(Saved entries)
■ ■ ■ ■
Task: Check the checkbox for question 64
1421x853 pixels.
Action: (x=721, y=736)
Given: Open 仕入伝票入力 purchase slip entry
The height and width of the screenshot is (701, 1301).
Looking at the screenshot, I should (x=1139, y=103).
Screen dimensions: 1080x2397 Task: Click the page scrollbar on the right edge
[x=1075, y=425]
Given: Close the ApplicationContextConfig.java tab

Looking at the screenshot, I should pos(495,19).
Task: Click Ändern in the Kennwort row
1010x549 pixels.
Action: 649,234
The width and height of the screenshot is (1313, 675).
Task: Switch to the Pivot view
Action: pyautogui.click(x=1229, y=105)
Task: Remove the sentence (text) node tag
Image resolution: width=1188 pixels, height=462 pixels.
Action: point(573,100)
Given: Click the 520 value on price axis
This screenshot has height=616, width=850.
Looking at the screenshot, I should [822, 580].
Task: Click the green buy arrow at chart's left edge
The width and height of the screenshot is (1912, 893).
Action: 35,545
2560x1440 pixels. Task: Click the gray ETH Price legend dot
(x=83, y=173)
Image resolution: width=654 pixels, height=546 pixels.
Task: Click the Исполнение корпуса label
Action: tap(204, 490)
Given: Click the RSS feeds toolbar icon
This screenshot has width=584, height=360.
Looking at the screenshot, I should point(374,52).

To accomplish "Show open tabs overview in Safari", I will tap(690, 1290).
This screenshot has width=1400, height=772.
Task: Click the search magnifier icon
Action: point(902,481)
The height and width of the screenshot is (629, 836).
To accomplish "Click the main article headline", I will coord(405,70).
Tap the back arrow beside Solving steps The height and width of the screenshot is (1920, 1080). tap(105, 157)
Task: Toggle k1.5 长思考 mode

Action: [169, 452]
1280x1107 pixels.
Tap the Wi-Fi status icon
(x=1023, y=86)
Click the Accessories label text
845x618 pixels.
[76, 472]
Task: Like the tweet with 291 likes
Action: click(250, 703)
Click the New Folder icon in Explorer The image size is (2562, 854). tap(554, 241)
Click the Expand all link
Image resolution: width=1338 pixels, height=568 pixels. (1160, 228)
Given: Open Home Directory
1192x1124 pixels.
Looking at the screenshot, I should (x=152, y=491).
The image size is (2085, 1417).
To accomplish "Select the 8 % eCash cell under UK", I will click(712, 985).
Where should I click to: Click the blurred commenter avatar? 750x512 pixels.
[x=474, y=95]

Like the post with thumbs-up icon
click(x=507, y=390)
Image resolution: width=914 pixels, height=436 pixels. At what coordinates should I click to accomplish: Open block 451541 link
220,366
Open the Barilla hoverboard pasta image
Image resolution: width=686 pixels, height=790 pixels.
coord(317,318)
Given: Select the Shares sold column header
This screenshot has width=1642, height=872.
■ ■ ■ ■
**Task statement:**
Give back exactly the lines above, from the line containing "The width and height of the screenshot is (1912, 893)." through the line containing "The height and width of the screenshot is (629, 836).", with both end lines and nothing more.

**Worked solution:**
The width and height of the screenshot is (1912, 893).
Action: 35,545
2560x1440 pixels. Task: Click the gray ETH Price legend dot
(x=83, y=173)
Image resolution: width=654 pixels, height=546 pixels.
Task: Click the Исполнение корпуса label
Action: tap(204, 490)
Given: Click the RSS feeds toolbar icon
This screenshot has width=584, height=360.
Looking at the screenshot, I should point(374,52).

To accomplish "Show open tabs overview in Safari", I will tap(690, 1290).
This screenshot has width=1400, height=772.
Task: Click the search magnifier icon
Action: point(902,481)
The height and width of the screenshot is (629, 836).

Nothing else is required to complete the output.